Imam As-Sa'di dalam Taisir Al-Karim Ar-Rahman menjelaskan bahwa ayat ini adalah kabar gembira bagi Nabi ﷺ bahwa Allah tidak meninggalkannya dan tidak membencinya. Bahkan sebaliknya, Allah selalu menjaganya, menolongnya, dan menurunkan wahyu kepadanya sesuai hikmah-Nya.
Story Telling
Ada kisah yang diriwayatkan dari sahabat Jundab bin Abdillah Al-Bajali radhiyallahu 'anhu—beliau adalah perawi hadits ini. Suatu ketika, beliau menyaksikan langsung bagaimana Nabi ﷺ terluka di medan perang, namun beliau tidak mengeluh. Bahkan dengan tenang beliau bersyair:
"Apakah engkau hanyalah sebuah jari yang berdarah, dan di jalan Allah apa yang engkau hadapi."
Ini adalah gambaran jiwa yang besar—tidak menganggap remeh pengorbanan, namun juga tidak larut dalam kesedihan. Beliau mengajarkan bahwa setiap tetes darah yang keluar di jalan Allah adalah saksi keimanan dan akan menjadi pahala di sisi-Nya.
Kemudian, saat wahyu berhenti turun dan orang-orang musyrik mengejek, Allah langsung menurunkan surat Ad-Dhuha. Ini menunjukkan bahwa Allah tidak pernah membiarkan hamba-Nya yang mulia itu dalam kesedihan tanpa jawaban dan penghiburan.
Kesimpulan Praktis
- Sabar dan ikhlas dalam ujian — Nabi ﷺ mengajarkan kita untuk tidak mengeluh saat tertimpa musibah, terlebih jika itu dalam rangka berjuang di jalan Allah.
- Yakin bahwa Allah tidak pernah meninggalkan hamba-Nya yang beriman — keterlambatan pertolongan atau wahyu bukan berarti Allah benci, tetapi ada hikmah yang Allah kehendaki.
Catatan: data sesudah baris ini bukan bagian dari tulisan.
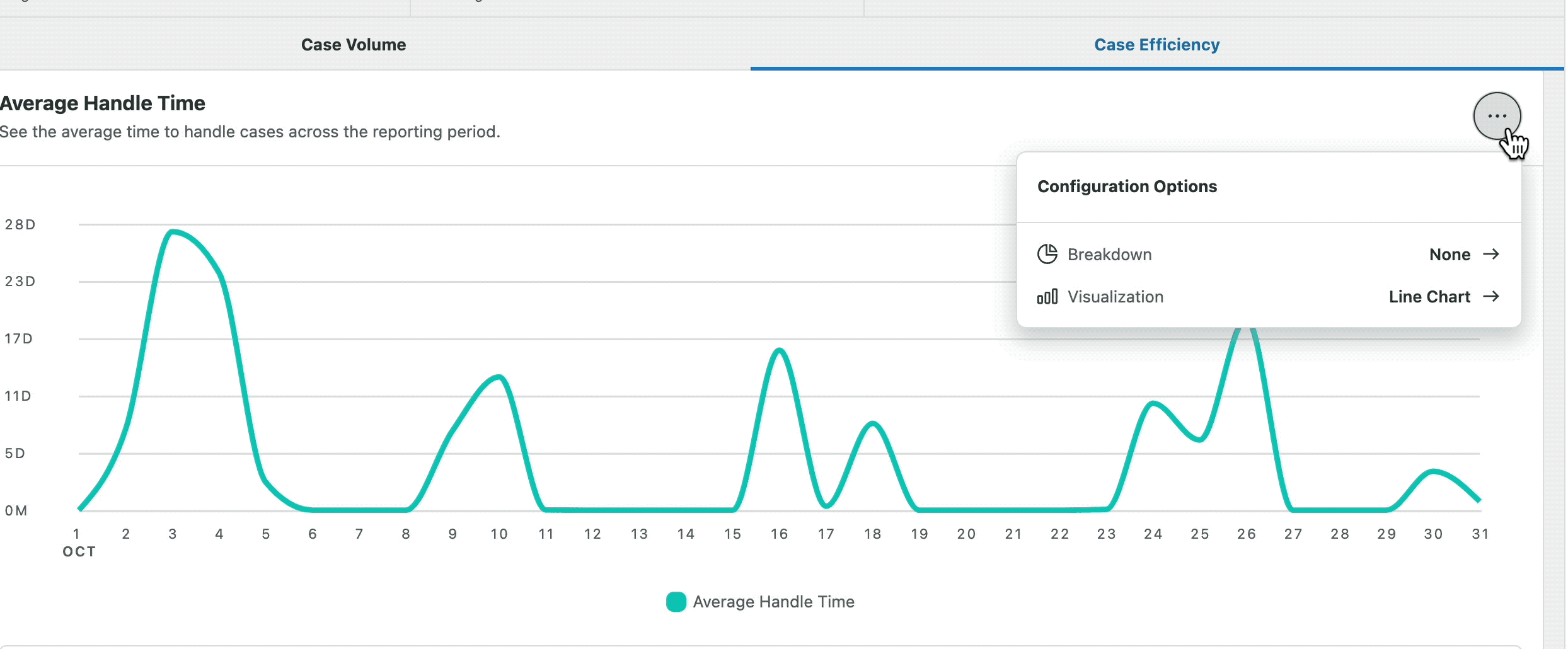This screenshot has width=1568, height=649.
Task: Click the arrow next to Breakdown None
Action: coord(1492,254)
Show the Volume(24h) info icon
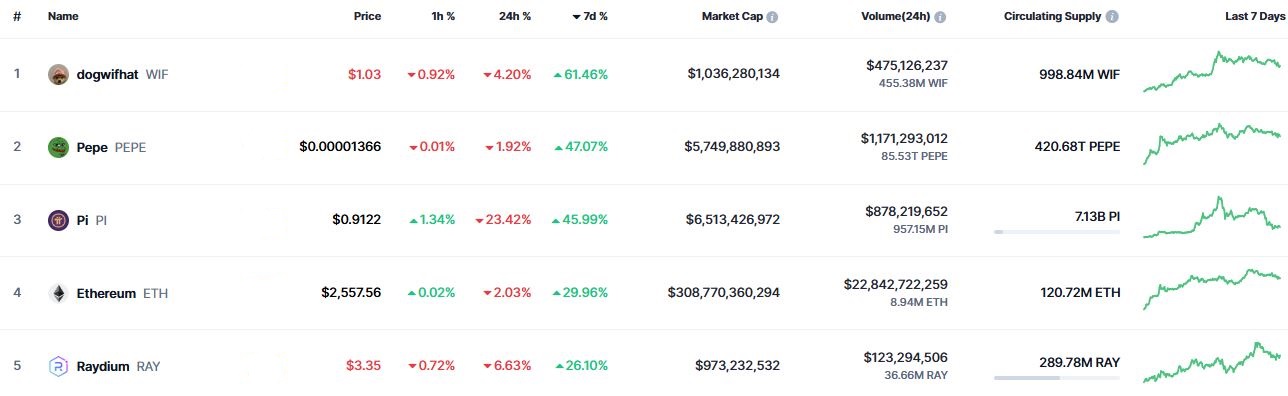 coord(940,17)
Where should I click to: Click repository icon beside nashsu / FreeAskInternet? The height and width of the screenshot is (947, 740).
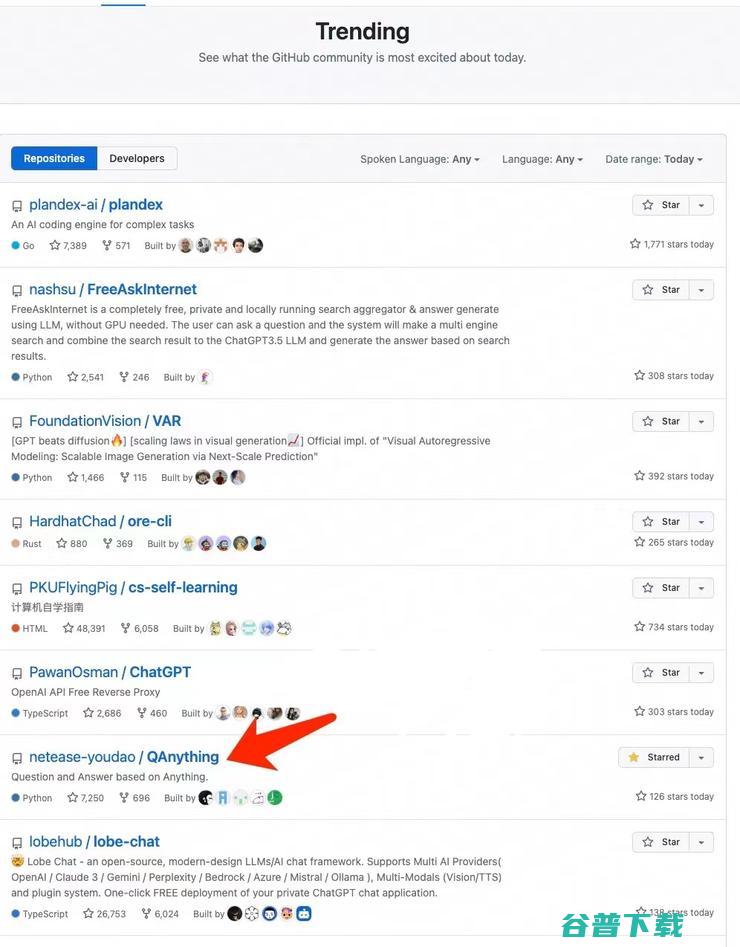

- Jangan mudah terpancing ejekan musuh — orang-orang musyrik mengejek Nabi ﷺ, namun Allah membela dan menghiburnya dengan wahyu.
- Pelajari asbabun nuzul — memahami sebab turunnya ayat membantu kita memahami makna dan konteksnya dengan benar.
Semoga Allah memberi kita taufik untuk mengikuti petunjuk Al-Qur'an, sunnah Nabi ﷺ, dan pemahaman para ulama Ahlus Sunnah.